POST-2000 KLAN ACTIVITY IN WOOD COUNTY
Ohio continues to remain a state with active Ku Klux Klan and white supremacist groups. The state is noted for the organization known as the Brotherhood of Ku Klux Klans (BOK), which is headquartered in Marion, Ohio. The group was the second-largest Klan organization in the United States, with thirty-eight chapters as recently as 2010, though the defection of a major Klan leader to the neo-Nazi Aryan Nations likely has reduced the power of the BOK.227
Organized activity by the Ku Klux Klan and affiliated white supremacist groups in Wood County, though, has been comparatively quiet in the years since the start of the new millennium. Several Wood County residents participated in the white supremacist rallies organized in Toledo, Ohio, by the neo-Nazi National Socialist Movement (NSM) in October and December 2005, but the anti-racist group Southern Poverty Law Center is currently monitoring only one hate group in Wood County (a Christian Identity operation in Fostoria, Ohio).228
While organized Klan and white supremacist activity in Wood County has dwindled in comparison with the Ku Klux Klan of the 1920s, it would be overly optimistic to make the claim that the county is free from racism and other forms of intolerance. There have been a number of racist incidents in the county in the past several years, and residents in the county continue to grapple with issues related to bigotry and religious intolerance.

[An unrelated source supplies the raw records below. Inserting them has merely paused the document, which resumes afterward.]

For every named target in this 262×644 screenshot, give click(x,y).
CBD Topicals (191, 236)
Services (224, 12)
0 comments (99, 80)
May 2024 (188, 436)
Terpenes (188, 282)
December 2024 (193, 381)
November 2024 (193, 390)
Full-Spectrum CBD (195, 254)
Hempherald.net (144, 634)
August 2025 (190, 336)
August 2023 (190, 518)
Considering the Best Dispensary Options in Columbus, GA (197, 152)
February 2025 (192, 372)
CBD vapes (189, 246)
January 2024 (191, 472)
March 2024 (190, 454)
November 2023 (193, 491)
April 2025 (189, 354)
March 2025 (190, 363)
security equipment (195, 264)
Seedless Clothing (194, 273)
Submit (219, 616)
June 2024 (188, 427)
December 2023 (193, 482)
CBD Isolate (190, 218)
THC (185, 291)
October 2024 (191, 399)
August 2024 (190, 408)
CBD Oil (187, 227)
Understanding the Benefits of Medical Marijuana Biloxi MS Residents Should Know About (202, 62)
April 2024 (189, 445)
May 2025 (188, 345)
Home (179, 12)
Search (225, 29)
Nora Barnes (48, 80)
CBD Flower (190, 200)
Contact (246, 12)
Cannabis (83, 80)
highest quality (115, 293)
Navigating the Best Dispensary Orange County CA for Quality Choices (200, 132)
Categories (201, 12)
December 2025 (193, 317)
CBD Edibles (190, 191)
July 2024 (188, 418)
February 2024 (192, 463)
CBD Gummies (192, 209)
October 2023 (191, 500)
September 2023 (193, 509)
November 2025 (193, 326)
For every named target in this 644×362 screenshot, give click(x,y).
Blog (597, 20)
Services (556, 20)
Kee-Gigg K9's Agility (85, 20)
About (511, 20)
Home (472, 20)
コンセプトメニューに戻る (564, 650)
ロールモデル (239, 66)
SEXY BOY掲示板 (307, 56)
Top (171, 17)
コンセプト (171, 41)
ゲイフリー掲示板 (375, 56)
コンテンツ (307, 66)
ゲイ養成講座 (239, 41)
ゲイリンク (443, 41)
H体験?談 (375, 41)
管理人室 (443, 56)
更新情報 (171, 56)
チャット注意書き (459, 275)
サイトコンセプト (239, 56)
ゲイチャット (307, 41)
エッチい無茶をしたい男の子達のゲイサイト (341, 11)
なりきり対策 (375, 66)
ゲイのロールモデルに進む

In September 2012, an arsonist set fire to a golden-domed mosque known as the Islamic Center of Greater Toledo, which is located in Perrysburg. The blaze caused significant water and smoke damage throughout the facility, forcing extensive renovations to the mosque.229 Police later arrested Randolph Linn of St. Joe, Indiana, in the crime, and after pleading guilty, Linn received a sentence of twenty years in prison.230
In October 2012, a group of teenagers in Bowling Green drew swastikas and the words “White Power” on the driveway and sidewalk of an African American family.231 The teenagers happened to select the home of Louis Orr, the men’s basketball coach at Bowling Green State University, a fact that brought significant national media attention to the event.
The day after the incident involving the home of Louis Orr, the automobile of another African American resident of Bowling Green was targeted in an apparent act of racism. A twenty-four-year-old BGSU student named Chad Franklin found watermelons smashed on his vehicle along with a “racially charged” note.232
White patrons of a Bowling Green nightclub apparently became upset after a group of African Americans entered the facility in April 2013. Several people accessed the social media platform Twitter and issued inflammatory tweets, labeling the African Americans as a “chocolate ocean” and using overtly racist language to describe the black patrons.233
In response to the recent series of racist incidents, the city of Bowling Green and Bowling Green State University joined a national initiative known as “Not in Our Town.” The goals of the campaign are to “to affirm their commitment to social justice, equity and inclusion as well as embrace and celebrate diversity.”234 Perhaps the “Not in Our Town” campaign and other related efforts will further reduce the likelihood that the Ku Klux Klan will ever reemerge in Wood County as a disruptive force in the community.